Task input =
***

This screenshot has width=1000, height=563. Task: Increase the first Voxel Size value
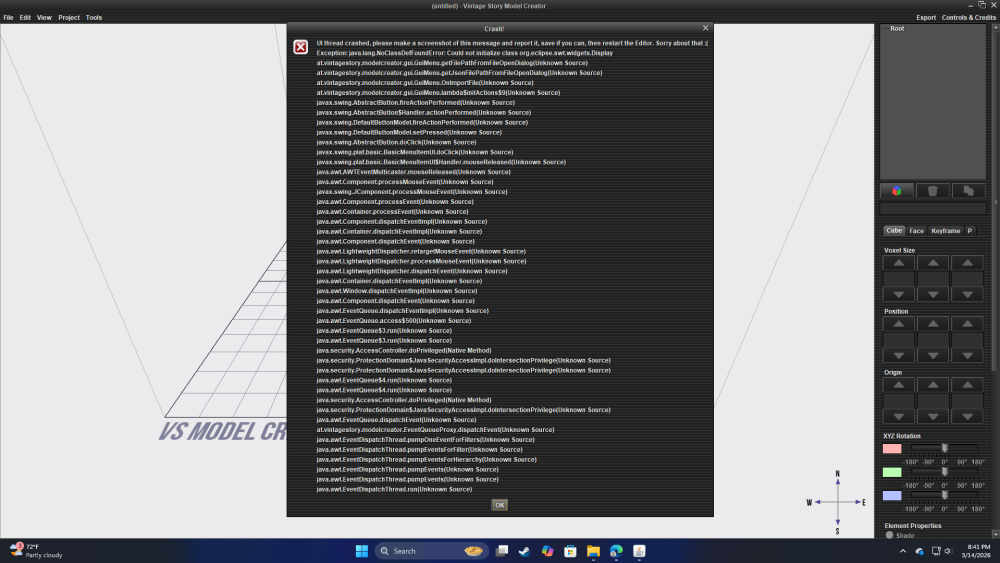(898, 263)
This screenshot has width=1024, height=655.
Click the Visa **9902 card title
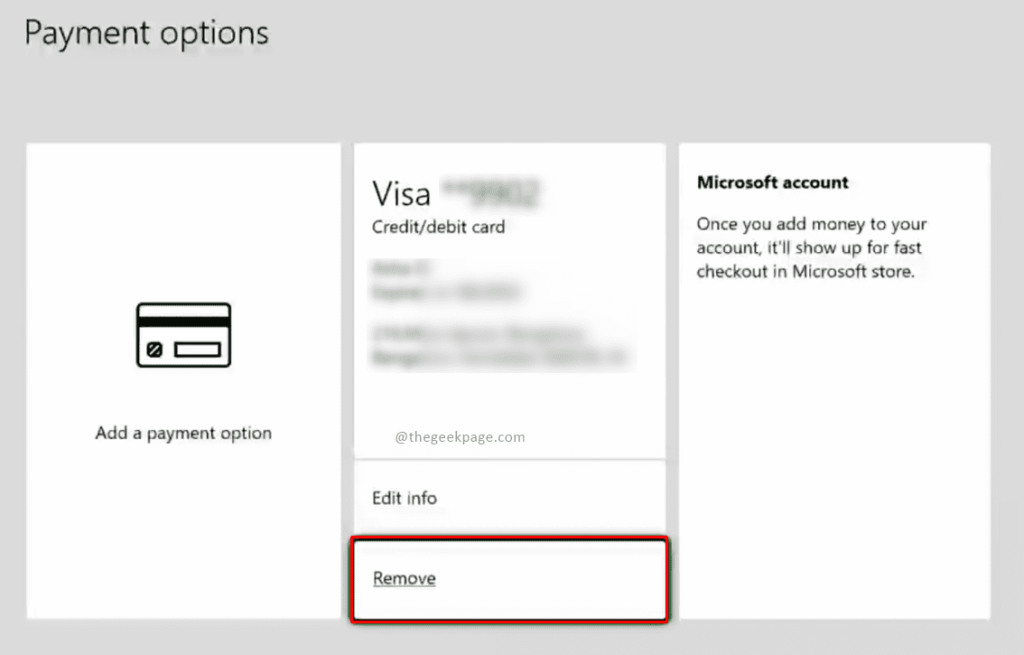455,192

***

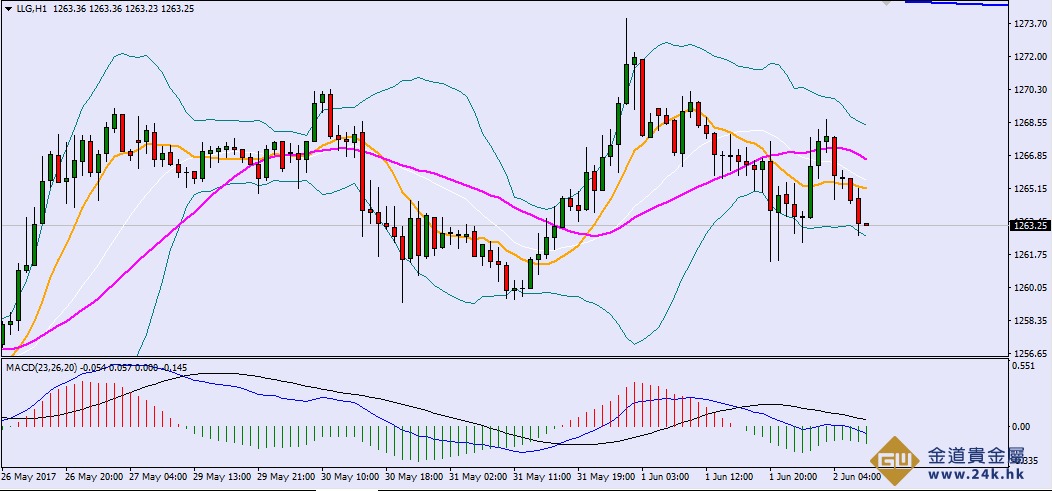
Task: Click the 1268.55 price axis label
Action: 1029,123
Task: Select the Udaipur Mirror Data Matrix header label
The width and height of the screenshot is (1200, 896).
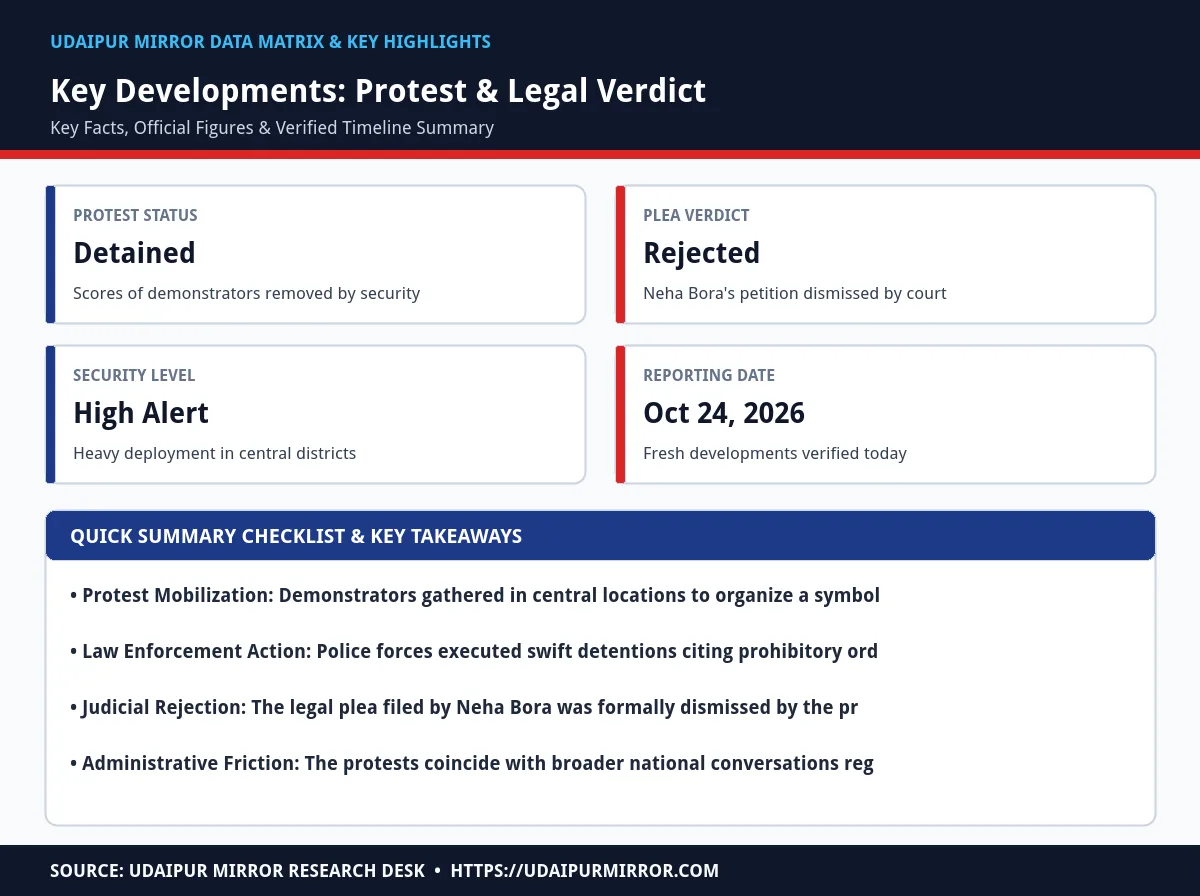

***

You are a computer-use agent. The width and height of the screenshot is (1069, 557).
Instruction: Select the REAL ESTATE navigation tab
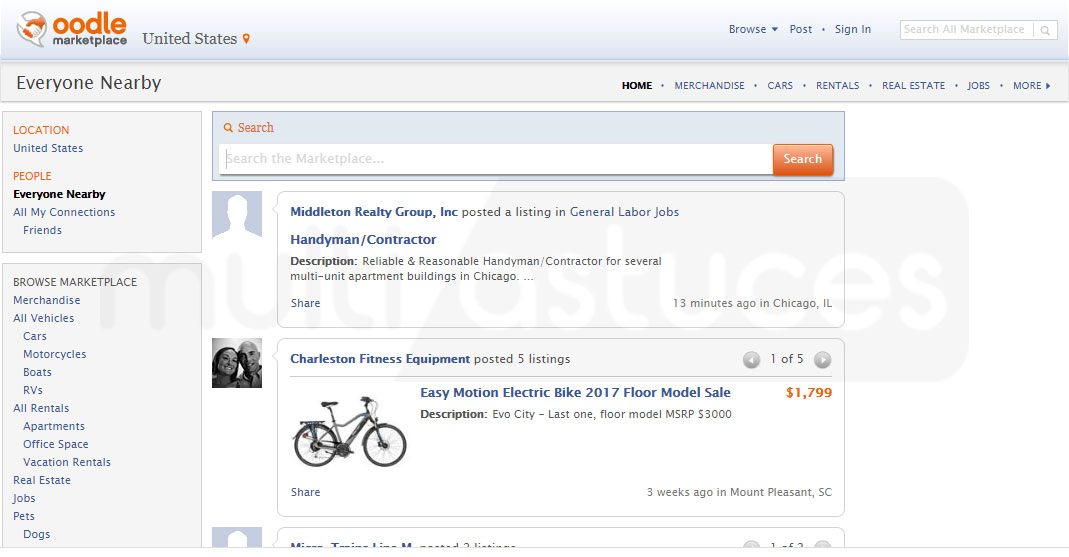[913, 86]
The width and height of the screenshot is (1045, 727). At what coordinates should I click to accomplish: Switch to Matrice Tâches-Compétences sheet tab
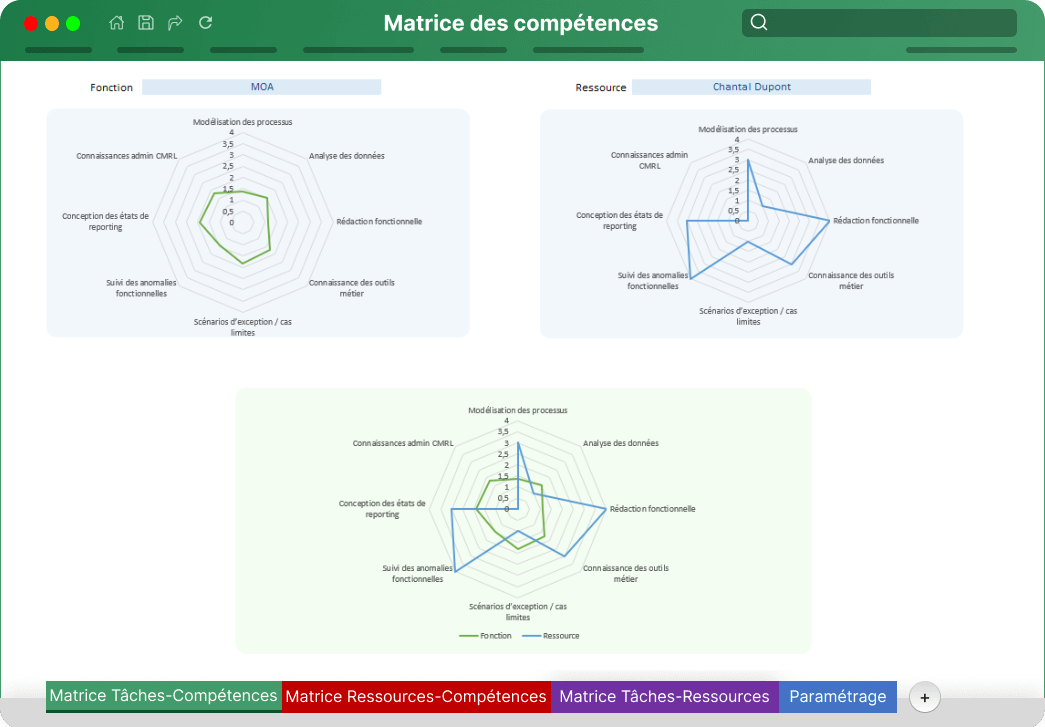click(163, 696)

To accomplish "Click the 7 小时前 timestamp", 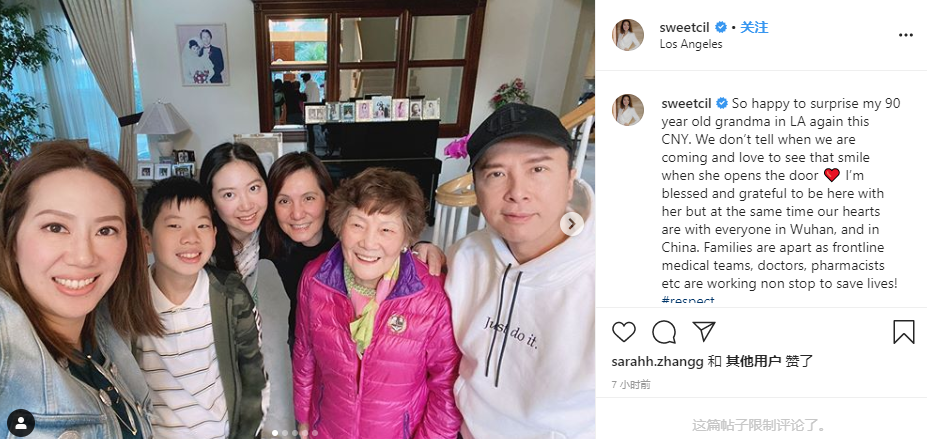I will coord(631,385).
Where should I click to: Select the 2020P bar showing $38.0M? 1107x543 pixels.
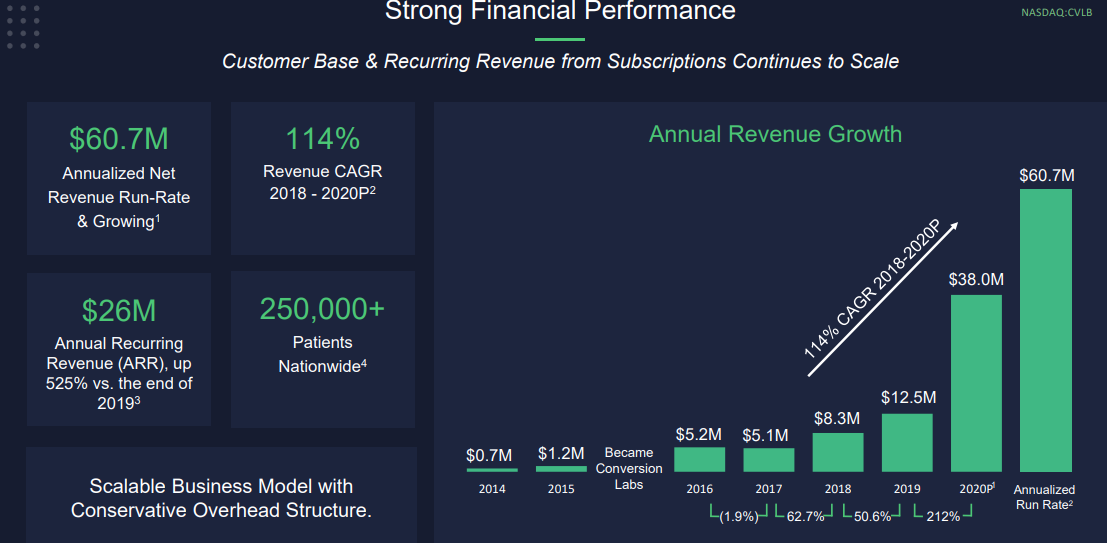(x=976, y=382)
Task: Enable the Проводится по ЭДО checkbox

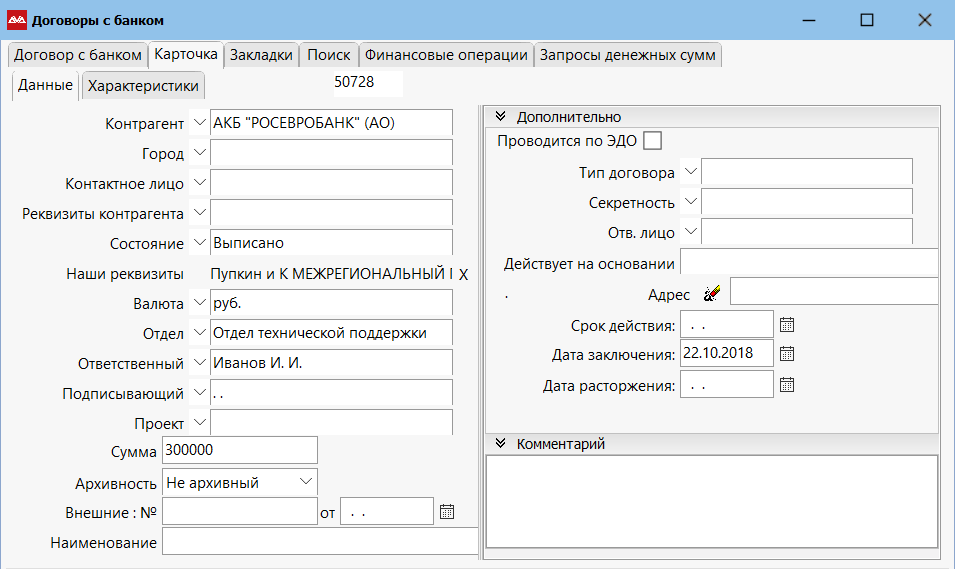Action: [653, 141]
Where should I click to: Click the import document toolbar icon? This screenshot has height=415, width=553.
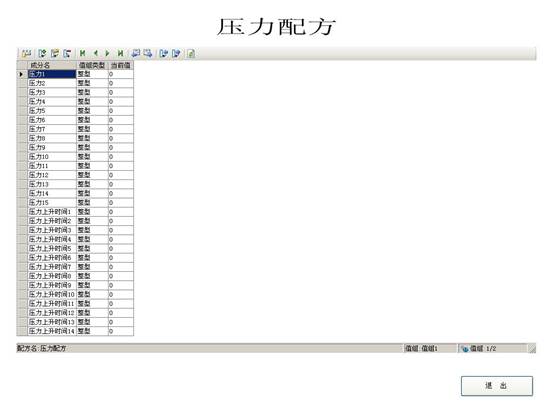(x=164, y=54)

***

Only one part of the material above is to be transcribed, namely the lines starting with the line that has "Task: Select the" and going on through the line that has "The width and height of the screenshot is (1200, 896).", exactly as they stand.

The answer =
Task: Select the Udaipur Mirror Data Matrix header label
The width and height of the screenshot is (1200, 896).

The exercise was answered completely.